Synthetic sample report

Sample AI App Cost Emergency Memo.

This is synthetic/demo data, not a real client report and not a guaranteed savings claim. It shows the deliverable structure Olive-One uses to connect AWS, LLM, API, and workflow spend with margin risk before a founder accepts delivery, scales usage, reprices, or rebuilds.

Executive summary

This is a hypothetical sample. A product studio is preparing to hand off an AI support assistant hosted on AWS. The MVP works, but AWS compute commitments, EC2 rightsizing, RDS capacity, logging cost, model usage, retries, vector/database usage, and handoff controls are not fully documented.

Executive memo sample

Decision needed: keep the support assistant in production, but reduce obvious AWS waste, evaluate eligible EC2 commitment discounts, and cap AI runaway paths before expanding adoption.

Audience
Agency founder, platform lead, client CTO, client finance owner, client operations owner
Primary issue
The app is functional, but the client may inherit avoidable AWS On-Demand spend, unclear AI unit economics, weak controls, and no owner map after handoff.
Recommended move
Fix waste before buying commitments.

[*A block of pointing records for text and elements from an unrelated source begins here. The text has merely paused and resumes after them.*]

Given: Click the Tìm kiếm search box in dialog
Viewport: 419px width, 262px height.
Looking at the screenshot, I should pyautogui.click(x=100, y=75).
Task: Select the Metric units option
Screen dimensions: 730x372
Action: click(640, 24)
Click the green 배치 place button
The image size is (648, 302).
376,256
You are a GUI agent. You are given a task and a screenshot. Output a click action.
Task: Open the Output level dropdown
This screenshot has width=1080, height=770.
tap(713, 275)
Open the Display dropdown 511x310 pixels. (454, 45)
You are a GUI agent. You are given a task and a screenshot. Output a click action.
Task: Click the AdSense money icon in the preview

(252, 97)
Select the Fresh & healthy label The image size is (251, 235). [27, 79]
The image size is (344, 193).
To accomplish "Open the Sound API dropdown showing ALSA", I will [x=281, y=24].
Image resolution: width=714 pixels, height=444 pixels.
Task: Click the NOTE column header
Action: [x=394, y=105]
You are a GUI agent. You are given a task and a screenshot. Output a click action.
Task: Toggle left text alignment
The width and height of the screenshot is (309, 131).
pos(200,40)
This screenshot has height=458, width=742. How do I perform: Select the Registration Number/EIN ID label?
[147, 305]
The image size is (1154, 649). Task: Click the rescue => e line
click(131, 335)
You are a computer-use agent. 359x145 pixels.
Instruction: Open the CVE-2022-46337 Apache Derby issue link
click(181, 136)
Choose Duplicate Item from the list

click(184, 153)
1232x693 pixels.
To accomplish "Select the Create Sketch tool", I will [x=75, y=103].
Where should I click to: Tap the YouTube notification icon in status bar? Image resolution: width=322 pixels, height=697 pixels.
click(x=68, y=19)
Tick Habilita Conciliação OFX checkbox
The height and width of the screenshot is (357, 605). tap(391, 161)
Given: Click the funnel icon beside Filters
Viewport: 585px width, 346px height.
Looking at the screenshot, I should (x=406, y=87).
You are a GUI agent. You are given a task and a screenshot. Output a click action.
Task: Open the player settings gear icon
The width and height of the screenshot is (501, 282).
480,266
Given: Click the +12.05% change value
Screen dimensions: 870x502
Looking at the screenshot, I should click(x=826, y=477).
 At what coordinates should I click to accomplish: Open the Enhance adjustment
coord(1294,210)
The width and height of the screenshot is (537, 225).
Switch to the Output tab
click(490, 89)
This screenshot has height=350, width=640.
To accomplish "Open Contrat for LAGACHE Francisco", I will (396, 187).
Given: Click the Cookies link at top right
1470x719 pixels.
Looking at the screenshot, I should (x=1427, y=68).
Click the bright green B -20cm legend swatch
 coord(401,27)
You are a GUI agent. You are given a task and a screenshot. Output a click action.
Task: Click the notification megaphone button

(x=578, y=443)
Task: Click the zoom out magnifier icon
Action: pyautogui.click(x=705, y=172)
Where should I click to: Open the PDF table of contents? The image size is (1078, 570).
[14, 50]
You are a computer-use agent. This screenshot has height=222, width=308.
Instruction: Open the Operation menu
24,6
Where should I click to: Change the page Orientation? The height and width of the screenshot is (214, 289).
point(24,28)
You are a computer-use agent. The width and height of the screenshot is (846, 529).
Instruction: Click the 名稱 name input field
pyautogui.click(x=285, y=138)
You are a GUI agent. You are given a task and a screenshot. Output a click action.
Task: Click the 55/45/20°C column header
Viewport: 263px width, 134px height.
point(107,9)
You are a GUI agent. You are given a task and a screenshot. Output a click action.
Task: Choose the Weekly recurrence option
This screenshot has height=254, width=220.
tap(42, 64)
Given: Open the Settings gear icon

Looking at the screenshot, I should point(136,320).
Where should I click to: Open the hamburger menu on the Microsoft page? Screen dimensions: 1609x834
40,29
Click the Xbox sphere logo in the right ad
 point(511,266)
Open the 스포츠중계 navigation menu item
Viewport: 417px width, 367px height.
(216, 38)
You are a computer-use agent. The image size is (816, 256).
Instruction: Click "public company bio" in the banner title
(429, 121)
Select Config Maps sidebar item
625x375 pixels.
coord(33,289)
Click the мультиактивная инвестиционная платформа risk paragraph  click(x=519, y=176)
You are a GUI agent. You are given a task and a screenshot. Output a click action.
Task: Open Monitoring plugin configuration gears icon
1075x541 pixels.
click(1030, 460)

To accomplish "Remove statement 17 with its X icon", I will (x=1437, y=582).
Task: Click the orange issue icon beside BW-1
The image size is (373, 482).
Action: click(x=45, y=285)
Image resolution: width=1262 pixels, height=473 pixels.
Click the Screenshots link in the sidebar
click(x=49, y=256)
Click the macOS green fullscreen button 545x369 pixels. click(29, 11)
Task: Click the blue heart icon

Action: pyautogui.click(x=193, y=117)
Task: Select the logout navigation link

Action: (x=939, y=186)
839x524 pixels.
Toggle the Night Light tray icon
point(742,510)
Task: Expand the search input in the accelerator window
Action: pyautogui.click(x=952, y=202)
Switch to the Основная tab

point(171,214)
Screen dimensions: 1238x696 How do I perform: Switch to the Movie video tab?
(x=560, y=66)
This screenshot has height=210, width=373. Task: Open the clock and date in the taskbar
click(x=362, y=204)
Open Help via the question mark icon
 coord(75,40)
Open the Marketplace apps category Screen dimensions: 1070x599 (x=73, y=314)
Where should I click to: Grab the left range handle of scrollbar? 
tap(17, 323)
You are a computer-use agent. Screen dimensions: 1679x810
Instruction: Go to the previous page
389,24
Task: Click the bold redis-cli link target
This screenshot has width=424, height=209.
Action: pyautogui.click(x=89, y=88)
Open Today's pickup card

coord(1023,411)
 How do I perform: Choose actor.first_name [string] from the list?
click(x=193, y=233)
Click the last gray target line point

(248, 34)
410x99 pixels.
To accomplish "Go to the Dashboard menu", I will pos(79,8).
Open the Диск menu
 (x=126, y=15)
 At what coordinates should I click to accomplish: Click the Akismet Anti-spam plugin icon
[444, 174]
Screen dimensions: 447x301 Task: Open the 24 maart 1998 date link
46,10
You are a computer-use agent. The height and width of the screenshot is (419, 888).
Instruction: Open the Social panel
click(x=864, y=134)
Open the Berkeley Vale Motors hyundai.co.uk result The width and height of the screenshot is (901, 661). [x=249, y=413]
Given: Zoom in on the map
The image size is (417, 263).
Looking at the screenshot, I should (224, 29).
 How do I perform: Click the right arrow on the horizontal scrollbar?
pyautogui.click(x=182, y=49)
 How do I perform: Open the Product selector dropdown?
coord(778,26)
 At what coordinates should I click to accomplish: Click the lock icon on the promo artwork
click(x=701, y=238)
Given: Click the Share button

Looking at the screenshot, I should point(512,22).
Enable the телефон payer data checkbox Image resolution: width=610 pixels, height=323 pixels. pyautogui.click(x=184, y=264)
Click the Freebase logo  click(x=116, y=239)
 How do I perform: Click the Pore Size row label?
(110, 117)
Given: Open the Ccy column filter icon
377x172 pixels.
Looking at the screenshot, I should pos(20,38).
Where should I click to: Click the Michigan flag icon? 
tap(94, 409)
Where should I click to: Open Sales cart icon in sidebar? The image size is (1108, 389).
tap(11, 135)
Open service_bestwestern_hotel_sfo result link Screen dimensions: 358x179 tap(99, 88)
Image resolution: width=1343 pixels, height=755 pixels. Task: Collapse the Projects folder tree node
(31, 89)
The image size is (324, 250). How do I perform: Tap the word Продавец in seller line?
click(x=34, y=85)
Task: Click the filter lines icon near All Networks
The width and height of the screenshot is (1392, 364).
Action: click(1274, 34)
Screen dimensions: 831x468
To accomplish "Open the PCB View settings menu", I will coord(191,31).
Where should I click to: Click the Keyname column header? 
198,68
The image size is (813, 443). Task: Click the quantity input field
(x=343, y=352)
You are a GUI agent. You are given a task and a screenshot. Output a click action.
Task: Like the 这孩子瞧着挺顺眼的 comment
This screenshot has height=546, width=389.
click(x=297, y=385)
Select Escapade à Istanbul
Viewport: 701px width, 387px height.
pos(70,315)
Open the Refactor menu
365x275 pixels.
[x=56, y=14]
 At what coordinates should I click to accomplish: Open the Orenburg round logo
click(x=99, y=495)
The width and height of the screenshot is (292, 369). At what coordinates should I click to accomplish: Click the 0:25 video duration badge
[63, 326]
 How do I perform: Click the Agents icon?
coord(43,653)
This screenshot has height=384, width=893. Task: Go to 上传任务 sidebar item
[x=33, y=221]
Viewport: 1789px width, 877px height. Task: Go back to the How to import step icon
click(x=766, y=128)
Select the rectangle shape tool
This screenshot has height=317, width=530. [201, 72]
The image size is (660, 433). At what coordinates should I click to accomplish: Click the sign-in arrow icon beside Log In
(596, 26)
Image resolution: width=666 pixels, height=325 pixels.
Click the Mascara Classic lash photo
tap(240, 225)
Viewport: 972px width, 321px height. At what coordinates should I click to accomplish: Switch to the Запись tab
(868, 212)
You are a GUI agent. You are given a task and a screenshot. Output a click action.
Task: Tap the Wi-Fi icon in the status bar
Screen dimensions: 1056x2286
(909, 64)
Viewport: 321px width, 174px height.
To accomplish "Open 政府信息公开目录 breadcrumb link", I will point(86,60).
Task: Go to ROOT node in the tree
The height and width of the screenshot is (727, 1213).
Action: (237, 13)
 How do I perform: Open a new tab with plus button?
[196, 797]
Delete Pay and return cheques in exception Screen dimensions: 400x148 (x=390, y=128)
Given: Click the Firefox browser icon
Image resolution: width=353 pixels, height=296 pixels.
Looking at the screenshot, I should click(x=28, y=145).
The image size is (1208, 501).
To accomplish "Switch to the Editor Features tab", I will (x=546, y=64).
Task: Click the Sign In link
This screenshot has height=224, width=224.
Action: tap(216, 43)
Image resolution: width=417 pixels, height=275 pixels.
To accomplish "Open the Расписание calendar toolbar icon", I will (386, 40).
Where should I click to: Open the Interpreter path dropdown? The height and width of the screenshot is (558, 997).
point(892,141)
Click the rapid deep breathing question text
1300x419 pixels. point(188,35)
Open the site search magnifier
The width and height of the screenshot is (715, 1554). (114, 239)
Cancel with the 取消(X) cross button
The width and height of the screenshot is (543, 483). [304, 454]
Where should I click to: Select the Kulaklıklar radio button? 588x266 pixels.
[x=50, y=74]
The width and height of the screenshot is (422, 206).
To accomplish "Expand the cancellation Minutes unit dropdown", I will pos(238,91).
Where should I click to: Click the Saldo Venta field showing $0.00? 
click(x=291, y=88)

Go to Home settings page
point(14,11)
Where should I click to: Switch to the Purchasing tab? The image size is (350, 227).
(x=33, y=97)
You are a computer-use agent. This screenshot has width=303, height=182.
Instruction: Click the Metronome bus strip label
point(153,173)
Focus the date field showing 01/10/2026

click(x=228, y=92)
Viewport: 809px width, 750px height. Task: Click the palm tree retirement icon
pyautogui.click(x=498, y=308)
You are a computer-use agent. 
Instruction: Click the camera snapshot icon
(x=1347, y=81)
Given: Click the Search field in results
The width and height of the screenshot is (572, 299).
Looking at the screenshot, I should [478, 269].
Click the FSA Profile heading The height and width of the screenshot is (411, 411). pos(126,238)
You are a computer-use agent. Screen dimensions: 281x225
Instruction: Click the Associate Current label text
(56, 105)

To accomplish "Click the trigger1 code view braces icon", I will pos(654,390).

Rightsize EC2/RDS, evaluate Savings Plans or Reserved Instances only for stable baseline usage, cap retry/context paths, add cheaper model routing, and publish a client-facing operating guide.
Decision horizon
7 days for P0 guardrails, 30 days for AWS commitment decision and workflow-level AI cost reporting.

AWS savings track

Find steady-state EC2/RDS usage, rightsizing opportunities, log retention waste, NAT/egress drag, idle storage, and commitment candidates such as Compute Savings Plans, EC2 Instance Savings Plans, or Reserved Instances.

AI margin track

Find retry storms, context inflation, premium-model defaults, RAG payload bloat, vector drift, and missing cost-per-resolution reporting.

Client context

Project: AI support assistant MVP for a B2B services client.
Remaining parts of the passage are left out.